Data access from computers
Unlike on a DVD or CD-ROM, there are no "files" on a Red Book audio CD; there is only one continuous stream of LPCM audio data, and a parallel, smaller set of 8 subcode data streams. Computer operating systems, however, may provide access to an audio CD as if it contains files. For example, Windows represents the CD's Table of Contents as a set of Compact Disc Audio track (CDA) files, each file containing indexing information, not audio data.
In a process called ripping, digital audio extraction software can be used to read CD-DA audio data and store it in files. Common audio file formats for this purpose include WAV and AIFF, which simply preface the LPCM data with a short header; FLAC, ALAC, and Windows Media Audio Lossless, which compress the LPCM data in ways that conserve space yet allow it to be restored without any changes; and various lossy, perceptual coding formats like MP3 and AAC, which modify and compress the audio data in ways that irreversibly change the audio, but that exploit features of human hearing to make the changes difficult to discern.
Recording publishers have created CDs that violate the Red Book standard. Some do so for the purpose of copy prevention, using systems like Copy Control. Some do so for extra features such as DualDisc, which includes both a CD layer and a DVD layer whereby the CD layer is much thinner, 0.9 mm, than required by the Red Book, which stipulates a nominal 1.2 mm, but at least 1.1 mm. Philips and many other companies have stated that including the Compact Disc Digital Audio logo on such non-conforming discs may constitute trademark infringement. Either in anticipation or in response, recent copy-protected CDs bear stickers and warnings that the CD is not standard and may not play in all CD players, and no longer display the long-familiar logo.
Super Audio CD was a standard published in 1999 that aimed to provide better audio quality in CDs, but it never became very popular. DVD Audio, an advanced version of the audio CD, emerged in 1999. The format was designed to feature audio of higher fidelity. It applies a higher sampling rate and used 650 nm lasers.
There have been moves by the recording industry to make audio CDs (Compact Disc Digital Audio) unplayable on computer CD-ROM drives, to prevent the copying of music. This is done by intentionally introducing errors onto the disc that the embedded circuits on most stand-alone audio players can automatically compensate for, but which may confuse CD-ROM drives. Consumer rights advocates as of October 2001 pushed to require warning labels on compact discs that do not conform to the official Compact Disc Digital Audio standard (often called the Red Book) to inform consumers which discs do not permit full fair use of their content.

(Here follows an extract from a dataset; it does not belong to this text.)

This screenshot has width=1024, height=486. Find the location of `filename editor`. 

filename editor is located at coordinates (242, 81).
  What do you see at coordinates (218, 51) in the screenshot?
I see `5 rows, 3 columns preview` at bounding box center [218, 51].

In 2005, Sony BMG Music Entertainment was criticised when a copy protection mechanism known as Extended Copy Protection (XCP) used on some of their audio CDs automatically and surreptitiously installed copy-prevention software on computers (see 2005 Sony BMG CD copy protection scandal). Such discs are not legally allowed to be called CDs or Compact Discs because they break the Red Book standard governing CDs, and Amazon.com for example describes them as "copy protected discs" rather than "compact discs" or "CDs".